While ketamine abuse and addiction is a serious problem, there is help available. Ketamine treatment at Sovereign Health of Texas generally begins with a medically-assisted ketamine detox treatment. Through this process, removal of the harmful toxins, built up because of ketamine addiction takes place. It also helps manage the uncomfortable withdrawal symptoms that may appear during the treatment process.

In addition to attending to the physical needs of the recovering patient, it is vitally important to identify and treat the psychological factors that may have fueled addiction. At Sovereign Health, we consider drug addiction to be a mind and body disease and therefore provide our patients a range of psychotherapy treatments to increase their awareness and get to the root cause of their addiction.

Along with a physical examination, our staff provides a comprehensive psychological assessment of the patients, using the information gathered to design the treatment plan. Sovereign Health of Texas follows “The Sovereign Way,” a philosophy that recognizes the unique needs and circumstances of all patients and ensures that personalized treatment plans tailored to the specific needs must be designed and recommended to all patients.

Our staff comprises caring and experienced professionals dedicated to providing the best possible care for ketamine addiction treatment.
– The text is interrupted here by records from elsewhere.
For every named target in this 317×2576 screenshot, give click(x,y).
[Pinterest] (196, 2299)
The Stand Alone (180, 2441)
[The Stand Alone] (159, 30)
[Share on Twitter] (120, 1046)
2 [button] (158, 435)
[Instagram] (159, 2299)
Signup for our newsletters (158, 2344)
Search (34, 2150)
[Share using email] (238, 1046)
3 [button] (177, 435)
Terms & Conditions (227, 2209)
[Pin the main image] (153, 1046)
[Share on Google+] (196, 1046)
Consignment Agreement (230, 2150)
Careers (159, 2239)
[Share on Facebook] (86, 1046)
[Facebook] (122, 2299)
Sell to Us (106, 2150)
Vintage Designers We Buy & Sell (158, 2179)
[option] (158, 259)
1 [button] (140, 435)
Following are some the evidence-based programs and treatment modalities used at our state-of-the-art treatment centers:

  • Cognitive behavioral therapy
  • Dialectical behavioral therapy (DBT)
  • Neurofeedback
  • Relapse prevention
  • Psychoanalytic therapy
  • Psychodynamic therapy
  • Experiential therapy
  • Individual and process group therapy
  • Stress and anger management groups
  • Schema treatment
  • Narrative treatment
  • Mindfulness training
  • Biopsychosocial assessment
  • Life skills education
  • Experiential outings
  • Family and couples therapy
  • Continuing care program

Although ketamine may be considered a party drug, there are no benefits of its abuse. At Sovereign Health of Texas, we are committed to helping people overcome ketamine addiction, reclaim their futures and enjoy healthy, happy lives.

To learn more about our top-notch ketamine addiction treatment programs or to locate the finest ketamine detox centers near you, call our 24/7 helpline and speak with our admissions staff. You can even chat online with our representatives for further assistance.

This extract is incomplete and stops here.